[[ Input data open ]]

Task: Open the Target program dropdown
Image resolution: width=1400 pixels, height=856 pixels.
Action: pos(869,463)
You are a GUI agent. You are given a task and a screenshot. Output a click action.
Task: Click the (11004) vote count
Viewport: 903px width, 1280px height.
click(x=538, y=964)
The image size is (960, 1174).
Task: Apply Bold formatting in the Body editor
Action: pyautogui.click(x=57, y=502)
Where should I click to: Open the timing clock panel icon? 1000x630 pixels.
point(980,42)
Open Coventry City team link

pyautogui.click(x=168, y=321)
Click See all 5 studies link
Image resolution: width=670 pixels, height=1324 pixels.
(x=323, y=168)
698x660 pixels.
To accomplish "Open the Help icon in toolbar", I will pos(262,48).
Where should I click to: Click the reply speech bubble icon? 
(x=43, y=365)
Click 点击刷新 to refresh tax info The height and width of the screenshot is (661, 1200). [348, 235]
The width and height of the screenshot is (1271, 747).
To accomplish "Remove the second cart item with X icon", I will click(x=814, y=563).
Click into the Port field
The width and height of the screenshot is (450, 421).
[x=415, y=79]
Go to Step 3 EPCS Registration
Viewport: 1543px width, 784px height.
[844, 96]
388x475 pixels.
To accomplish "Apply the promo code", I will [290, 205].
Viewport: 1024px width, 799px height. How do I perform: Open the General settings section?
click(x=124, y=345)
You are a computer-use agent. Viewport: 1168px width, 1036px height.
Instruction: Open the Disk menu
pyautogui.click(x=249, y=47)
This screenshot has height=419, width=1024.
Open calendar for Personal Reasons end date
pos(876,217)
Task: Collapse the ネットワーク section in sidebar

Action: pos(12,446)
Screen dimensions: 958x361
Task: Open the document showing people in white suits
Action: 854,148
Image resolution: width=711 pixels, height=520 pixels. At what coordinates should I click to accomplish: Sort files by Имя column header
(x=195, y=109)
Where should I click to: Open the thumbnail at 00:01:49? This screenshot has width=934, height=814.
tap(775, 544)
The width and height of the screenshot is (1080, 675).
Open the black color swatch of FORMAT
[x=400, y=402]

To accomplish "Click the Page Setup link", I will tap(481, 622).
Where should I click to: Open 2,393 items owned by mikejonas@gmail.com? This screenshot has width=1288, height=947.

[[ Input data closed ]]

- _What the task asks_
Copy out each line of the data where the string "will" appears.

- _Solution to this task_
To accomplish "Open the Help icon in toolbar", I will pos(262,48).
To accomplish "Remove the second cart item with X icon", I will click(x=814, y=563).
To accomplish "Apply the promo code", I will [290, 205].
To accomplish "Click the Page Setup link", I will tap(481, 622).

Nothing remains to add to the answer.